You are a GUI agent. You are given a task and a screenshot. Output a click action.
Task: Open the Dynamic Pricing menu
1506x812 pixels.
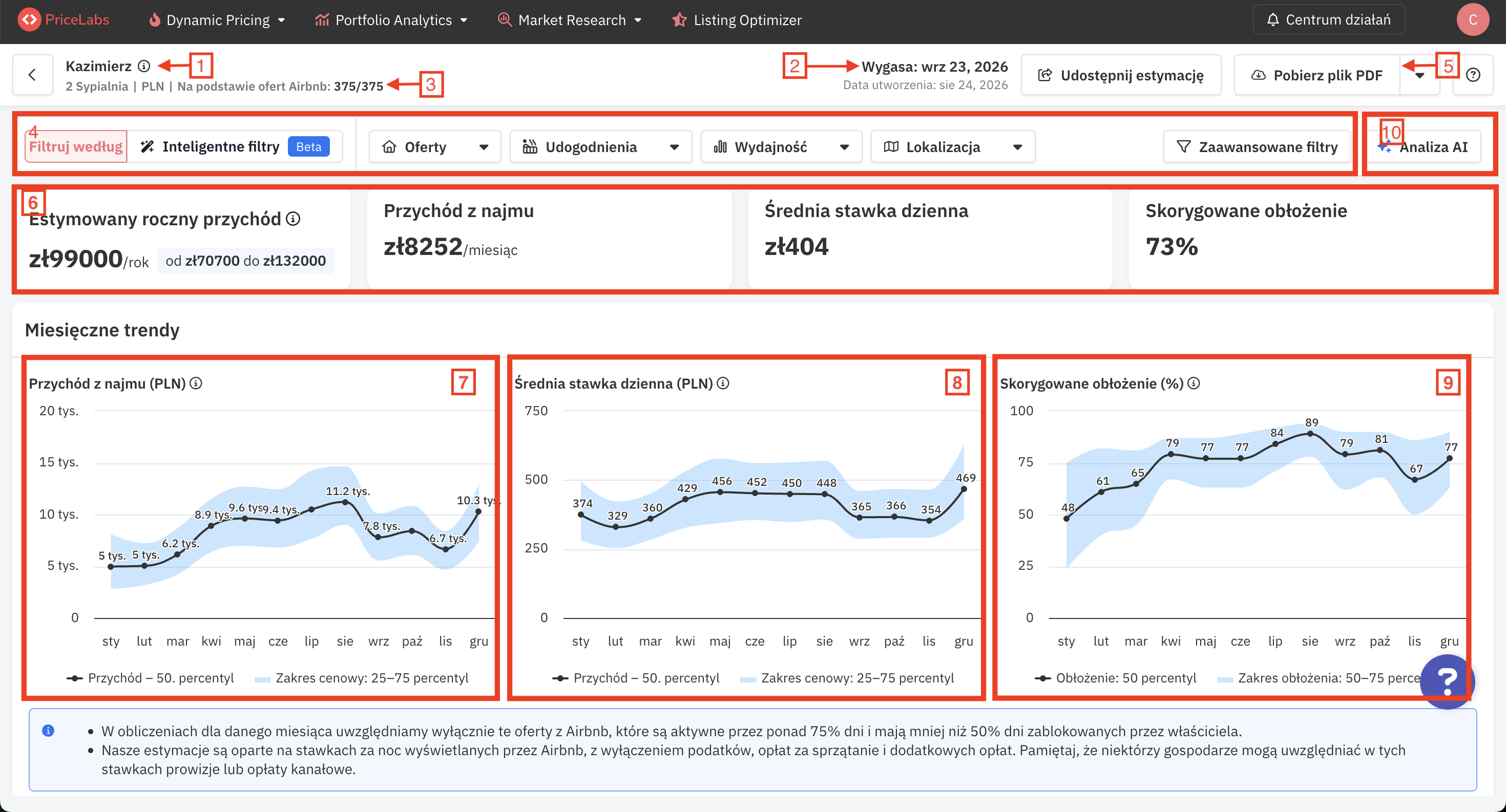217,20
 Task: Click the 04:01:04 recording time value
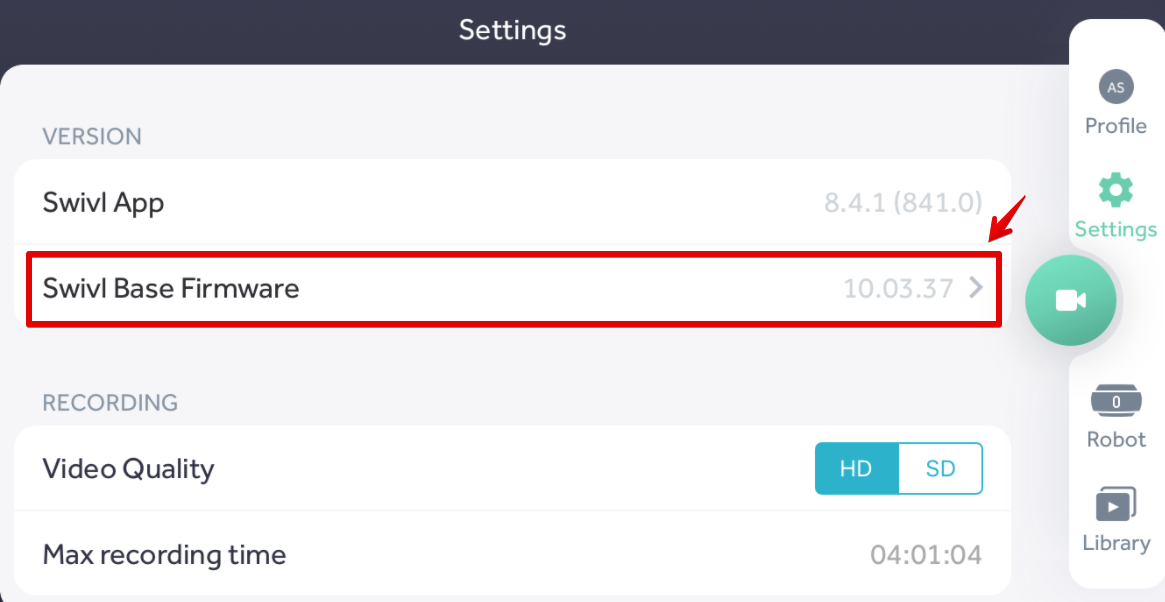[x=926, y=555]
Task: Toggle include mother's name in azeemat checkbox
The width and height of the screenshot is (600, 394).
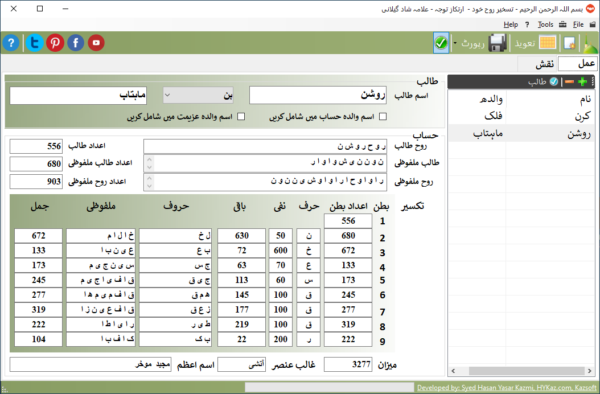Action: [x=241, y=117]
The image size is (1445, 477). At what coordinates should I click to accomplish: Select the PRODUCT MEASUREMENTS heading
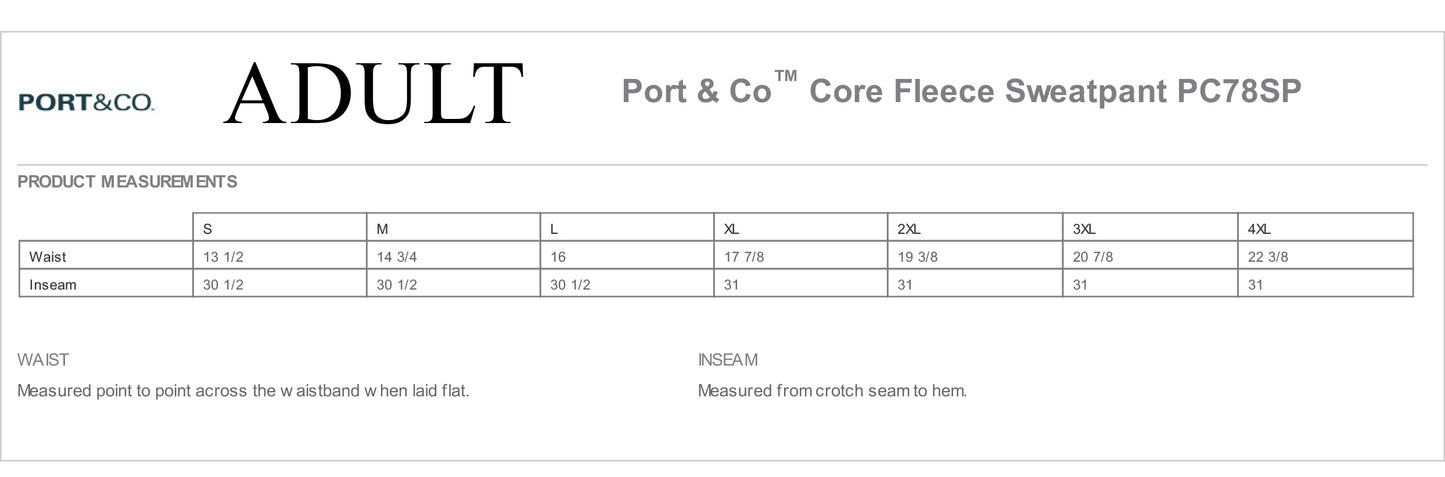(127, 182)
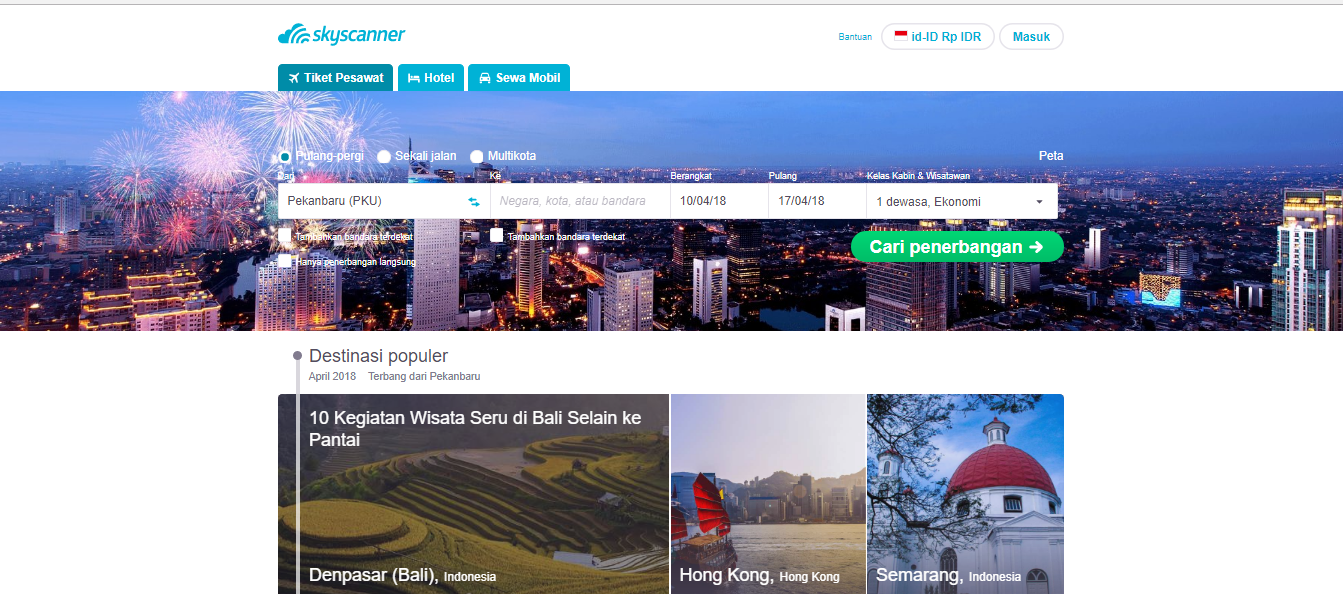
Task: Open the Pulang date picker 17/04/18
Action: tap(817, 201)
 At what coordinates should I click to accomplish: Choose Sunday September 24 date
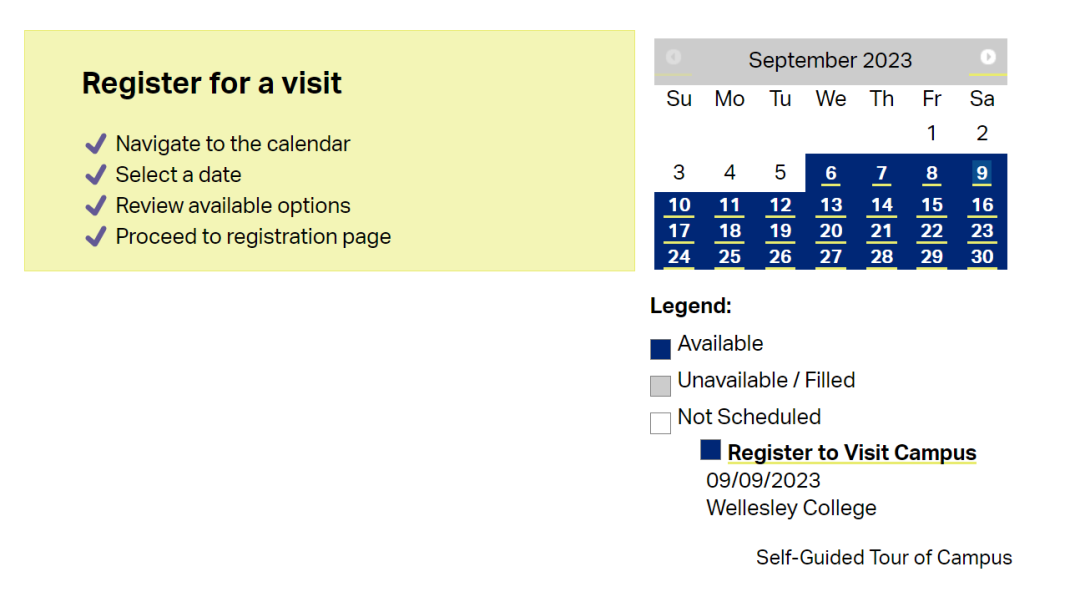(x=679, y=257)
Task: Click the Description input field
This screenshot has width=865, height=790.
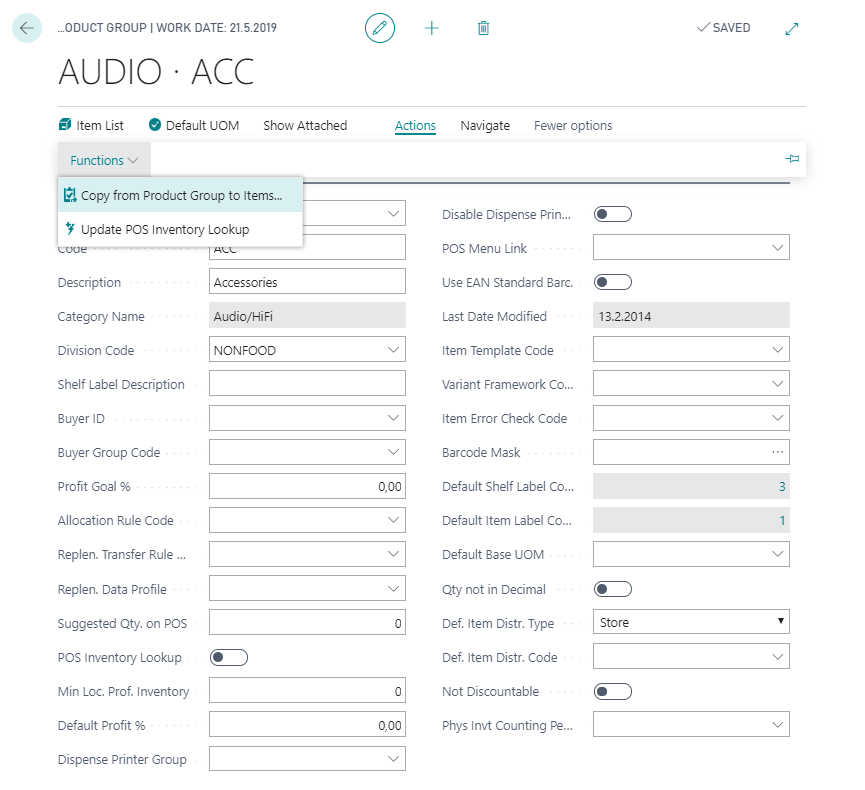Action: (x=307, y=282)
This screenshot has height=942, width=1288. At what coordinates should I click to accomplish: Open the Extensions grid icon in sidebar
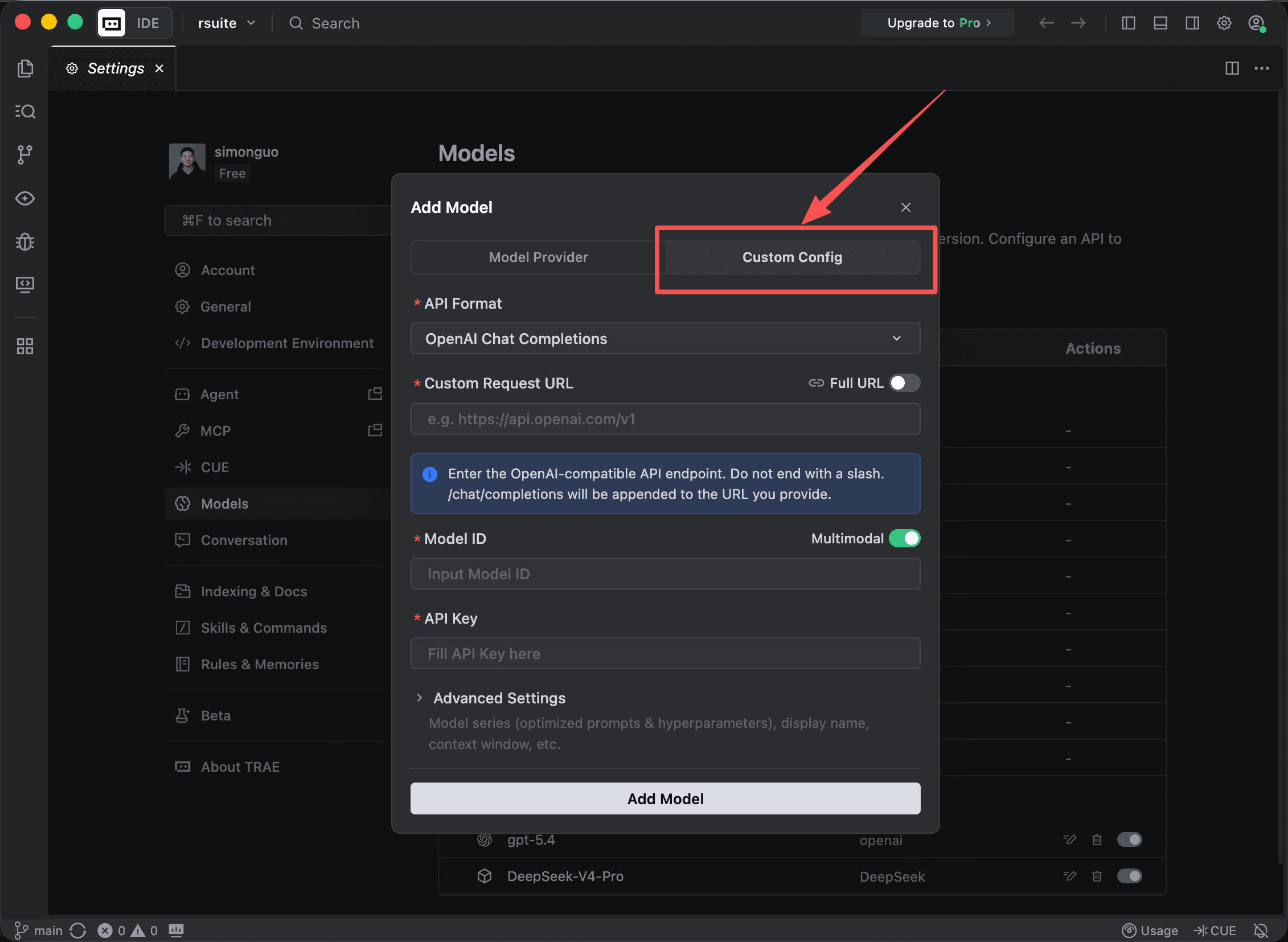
---+---
## Task to complete
Transcribe the listing in full. Leave the pictures out.

## Final answer
You are a GUI agent. You are given a task and a screenshot. Output a click action.
Task: Open the Dynamic Pricing menu
1506x812 pixels.
217,20
 Task: Click the 04:01:04 recording time value
[x=926, y=555]
Task: Toggle include mother's name in azeemat checkbox
The width and height of the screenshot is (600, 394).
Action: [x=241, y=117]
The image size is (1445, 477). At what coordinates should I click to accomplish: Select the PRODUCT MEASUREMENTS heading
(127, 182)
Task: Open the Pulang date picker 17/04/18
Action: tap(817, 201)
 At what coordinates should I click to accomplish: Choose Sunday September 24 date
(x=679, y=257)
Task: Click the Description input field
This screenshot has width=865, height=790.
Action: (x=307, y=282)
This screenshot has height=942, width=1288. At what coordinates should I click to accomplish: Open the Extensions grid icon in sidebar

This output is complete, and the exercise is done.